“Life or football, it’s just a game of inches”, dice Al Pacino in una performance entrata nelle antologie di Hollywood: è sempre una questione di centimetri. Il Corriere della Sera taglierà altri e più decisivi centimetri al suo formato, dopo quelli eliminati quasi una decina di anni fa, per scendere dal classico broadsheet Times a nove colonne fino alle sette del cosiddetto berliner. Ora il passaggio al tabloid (tecnicamente 17×11 inches) mangerà altri centimetri quadrati alle pagine del quotidiano che ha scandito ininterrottamente gli ultimi 138 anni di storia nazionale. E sarà sì, alla fine, una questione di centimetri: ma non solo.
Quasi sessant’anni fa – ma sembra ieri – a Milano nacque un concorrente del Corriere. Si chiamava Il Giorno e per rimarcare la sua diversità (modernità) rispetto a via Solferino aveva anzitutto una colonna in meno. Non solo una questione di centimetri. Pochi mesi prima l’editore-inventore del Giorno, il presidente dell’Eni Enrico Mattei, aveva imposto per la prima volta un democristiano al Quirinale: Giuseppe Gronchi (per gli amatori della cabala politica un dc toscano di sinistra). A metà anni ‘50 arrivò in edicola anche L’Espresso, settimanale broadsheet “a dorsi”, presto corredato di un innovativo inserto culturale rotocalco. Sarà quest’ultimo l’incubatore del magazine definitivo, mentre gli originari “lenzuoli” politico-economici dell’Espresso si clonano nel tabloid di Repubblica: allora drastico come la scalata del Pci di Enrico Berlinguer al primo partito del Paese, come rievocava giusto ieri Eugenio Scalfari.

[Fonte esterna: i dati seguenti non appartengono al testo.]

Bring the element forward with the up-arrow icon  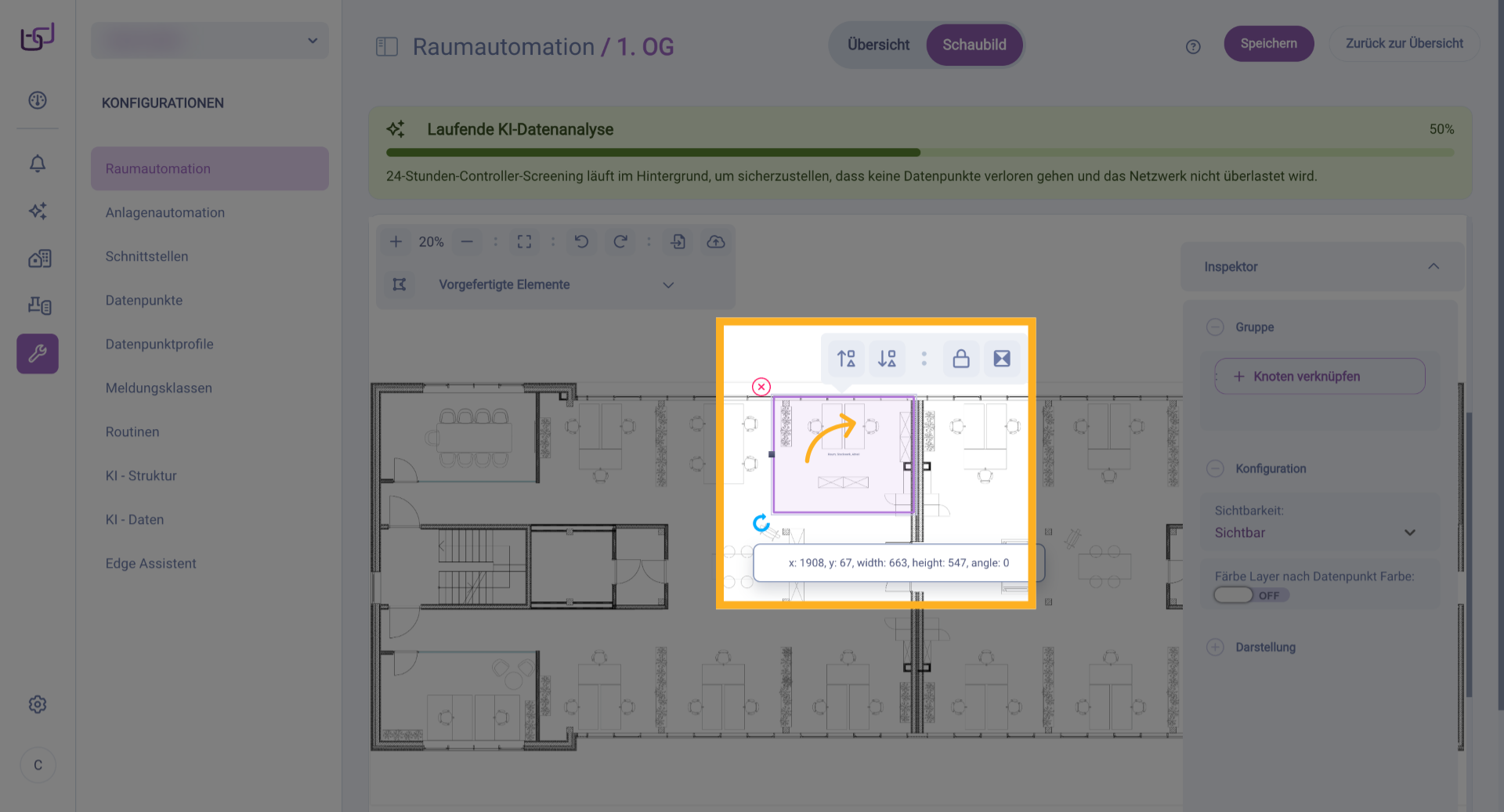click(x=846, y=359)
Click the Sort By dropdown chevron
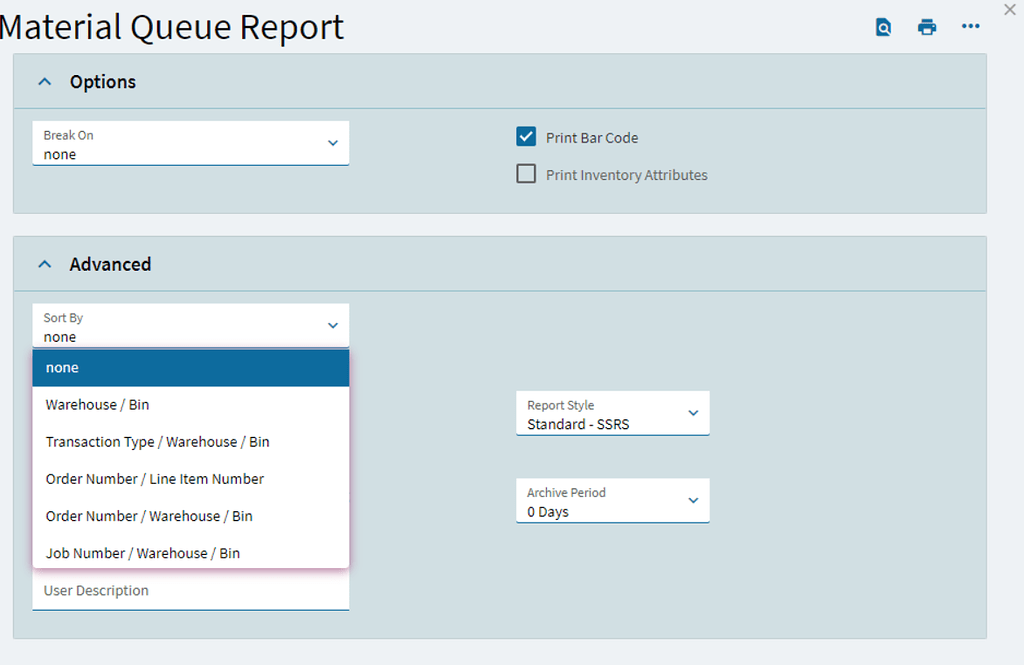 [333, 325]
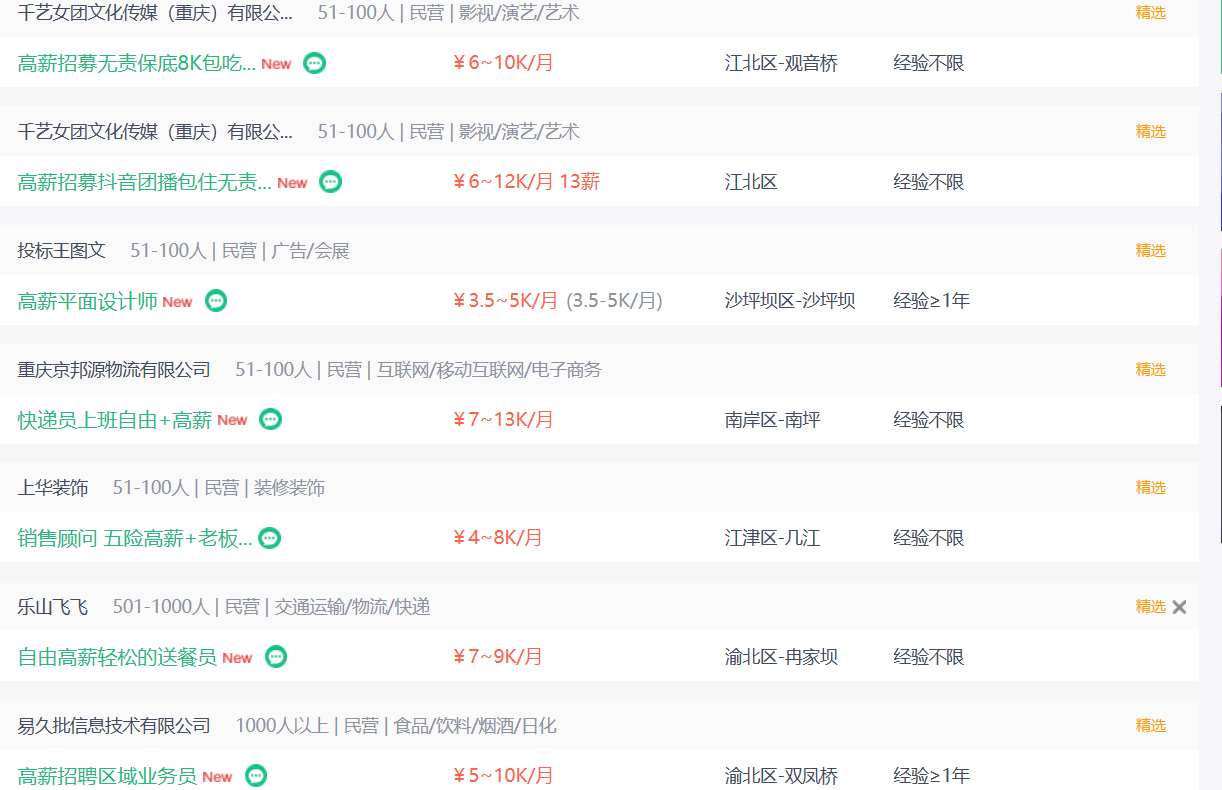The width and height of the screenshot is (1222, 790).
Task: Open job 自由高薪轻松的送餐员
Action: click(x=117, y=657)
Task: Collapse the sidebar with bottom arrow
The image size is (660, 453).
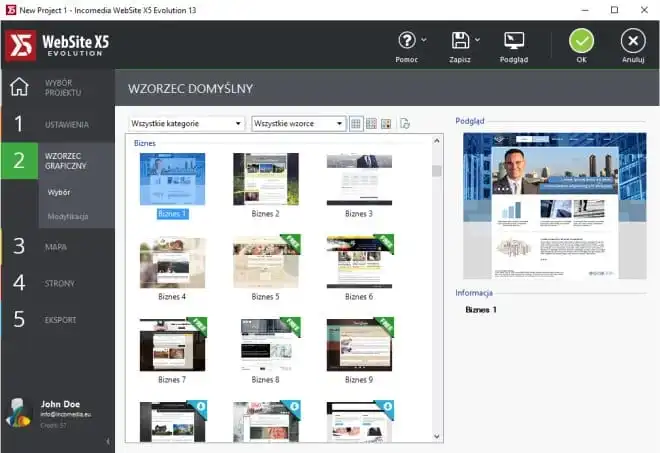Action: (107, 441)
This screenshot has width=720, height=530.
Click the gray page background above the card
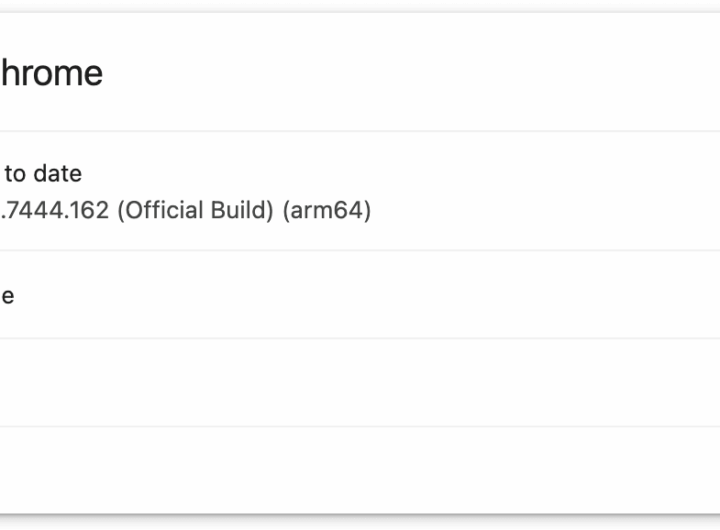coord(360,5)
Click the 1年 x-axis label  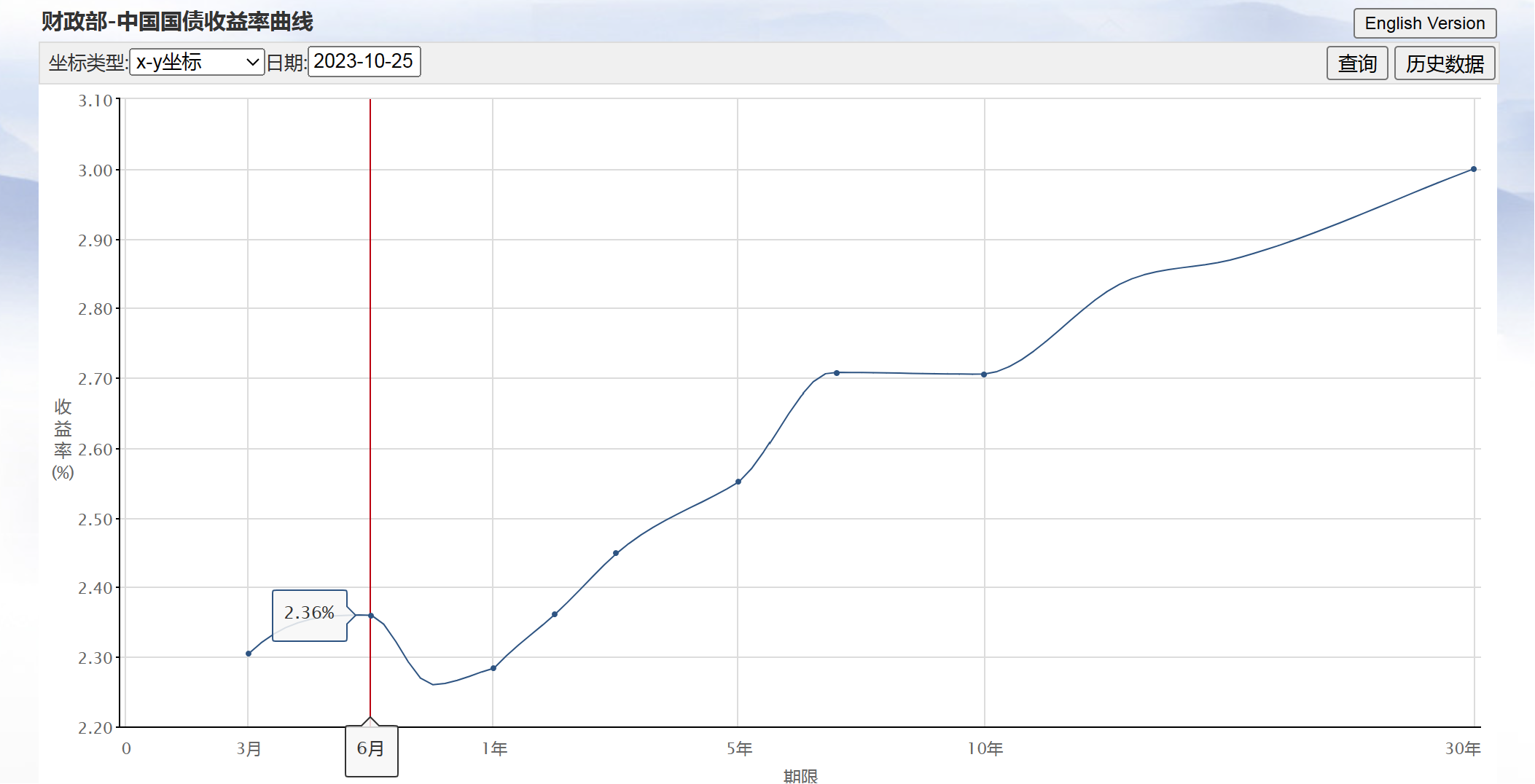tap(495, 749)
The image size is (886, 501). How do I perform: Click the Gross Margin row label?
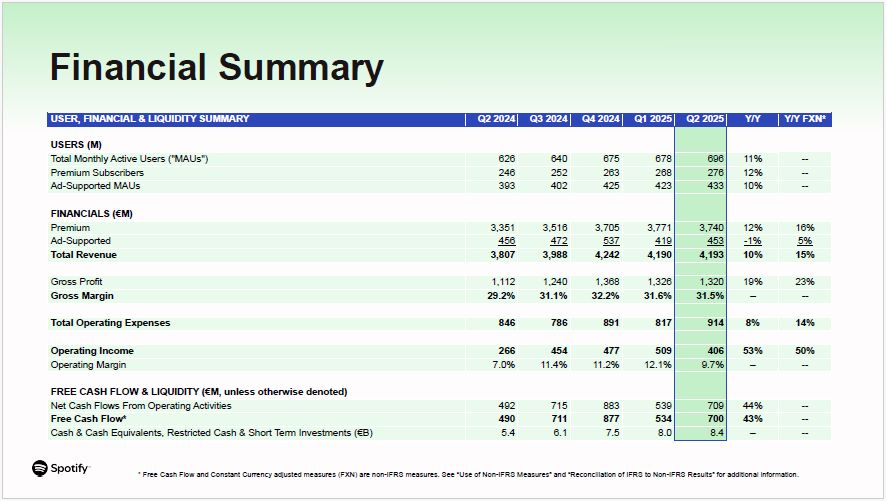coord(82,296)
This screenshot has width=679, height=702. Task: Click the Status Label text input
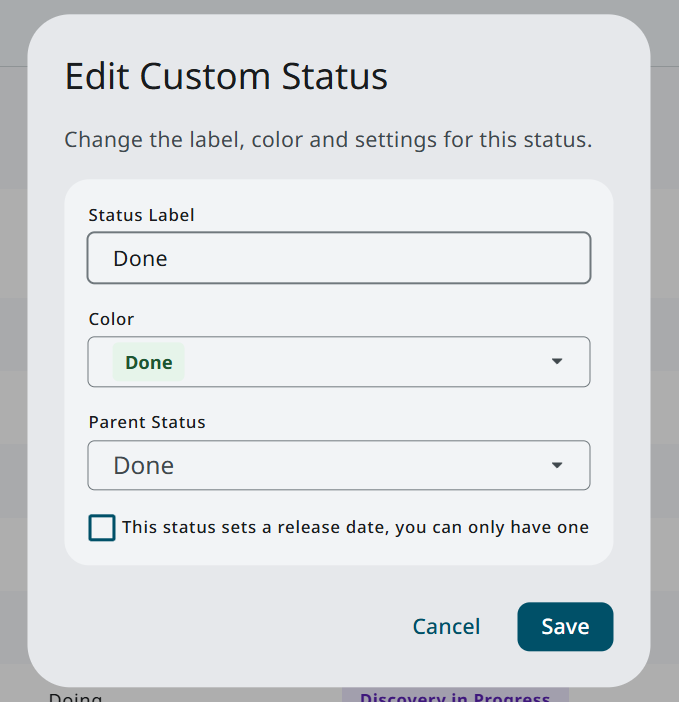[x=338, y=258]
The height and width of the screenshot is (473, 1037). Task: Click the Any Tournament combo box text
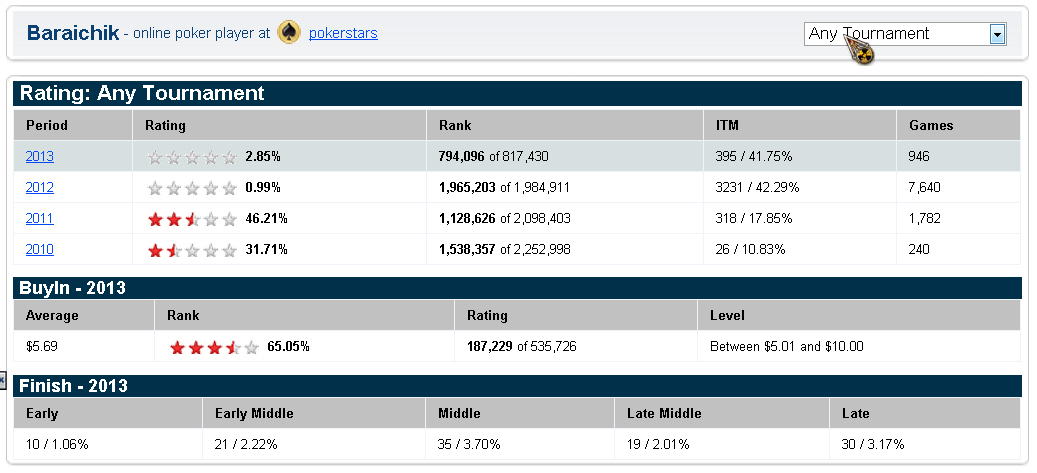point(895,34)
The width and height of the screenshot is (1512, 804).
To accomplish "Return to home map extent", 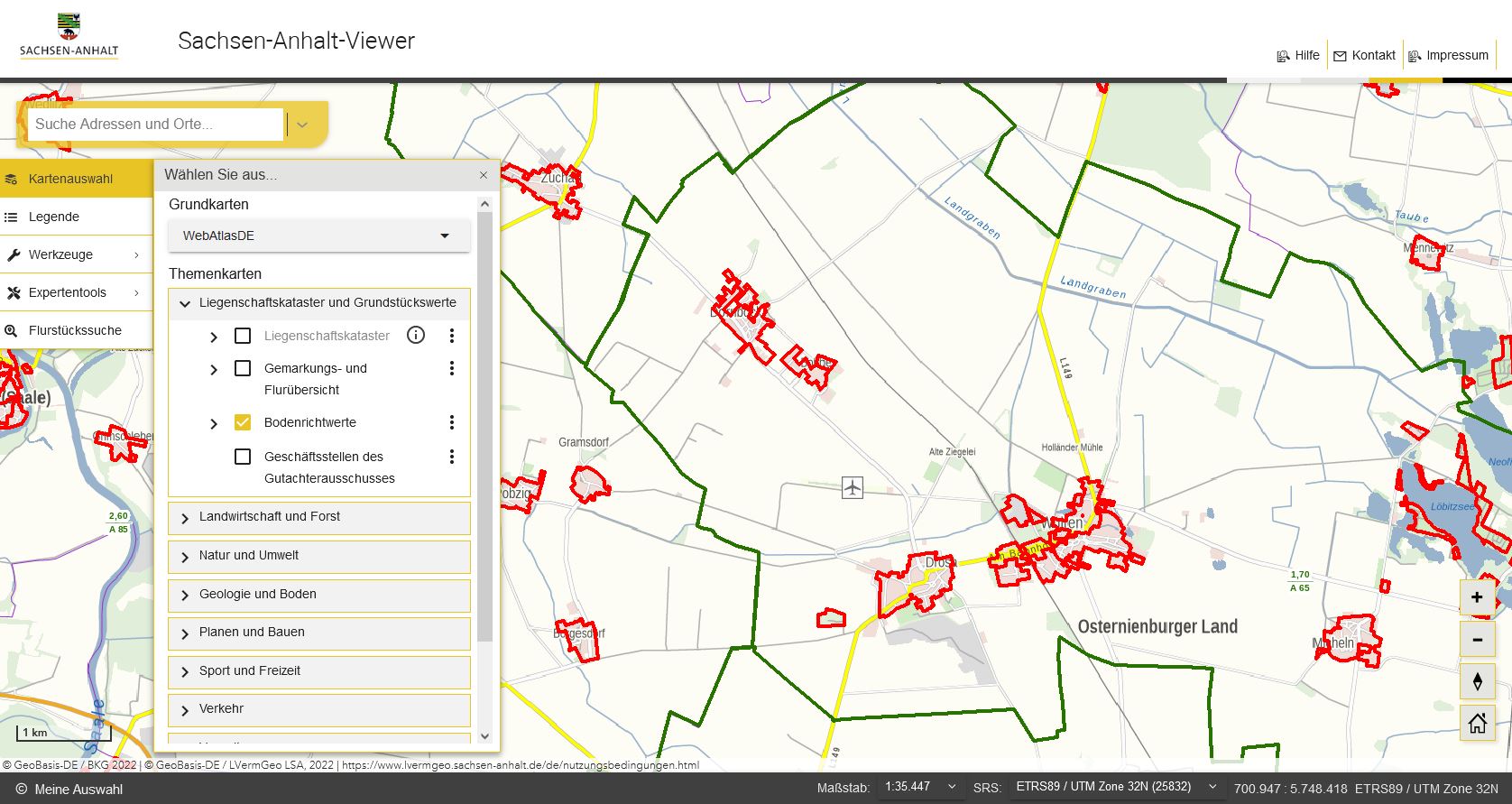I will (1477, 723).
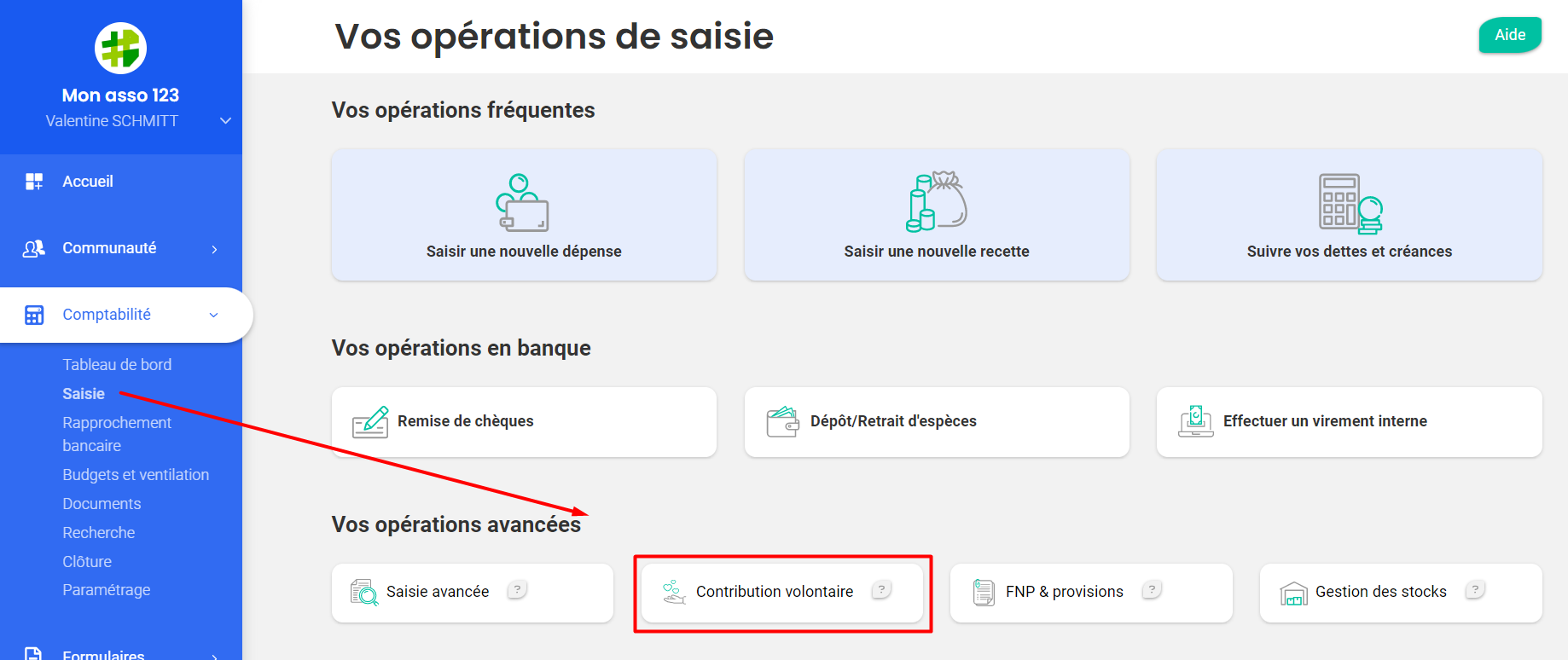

Il tabloid, sicuramente, costava meno del broadsheet nel 1976 così come consentirà risparmi al problematico bilancio Rcs nel 2014. Certo l’effetto-tabloid di quarant’anni fa – Repubblica che si indossava ben ripiegata in tasca, come distintivo di una sinistra democratica e non estremista – si annuncia meno facile per il Corriere: e non solo perché negli stessi centimetri quadrati tasche o zaini contengono oggi più facilmente un tablet, oggetto più multiforme, cangiante misterioso di una testata-scelta nel post-Sessantotto; ma anche perché – “life or football” – per un giornale la vera questione resta quella che il coach Al Pacino in “Ogni maledetta domenica” agita davanti alle facce spaventate dei suoi giocatori pochi minuti prima di un superbowl: mai fermarsi per paura un centimetro prima, mai farsi trascinare dalla foga un centimetro dopo. Occorre lanciare e ricevere il pallone sempre al momento giusto, al centimetro giusto.È la somma di tutti quei centimetri, urla Pacino, a fare the fucking difference between winning and losing, between living and dying.
Com’è il mondo visto da via Solferino oggi che la “borghesia lombarda” – come molta della sua industria e della sua finanza – non è più immediatamente riconoscibile? Ora che la vita pubblica italiana sta archiviando più di trent’anni molto “milanesi” (da Craxi a Berlusconi, ma passando anche per Prodi)? Ora che non c’è più il Cesare Romiti “formato Mediobanca” a mediare fra Torino e Roma? Ora che si va appannando il ruolo di Giovanni Bazoli, subentrato in duumvirato con Cesare Geronzi ai garanti storici, Enrico Cuccia e Gianni Agnelli?
E via proseguendo: senza dimenticare – tutt’altro – che l’annuncio-choc sul Corriere-tabloid è forse anzitutto il tentativo di un top management e di una direzione editoriale di svincolarsi dalla sabbie mobili ormai paralizzanti, rimescolate da soci perennemente litigiosi alla fine sempre a corto di capitali, idee, reale impegno sull’impresa-Corriere. “All the inches we really need are around us…that’s football, gentlemen, that’s a team, that’s all it is… Now, what are you gonna to do?”.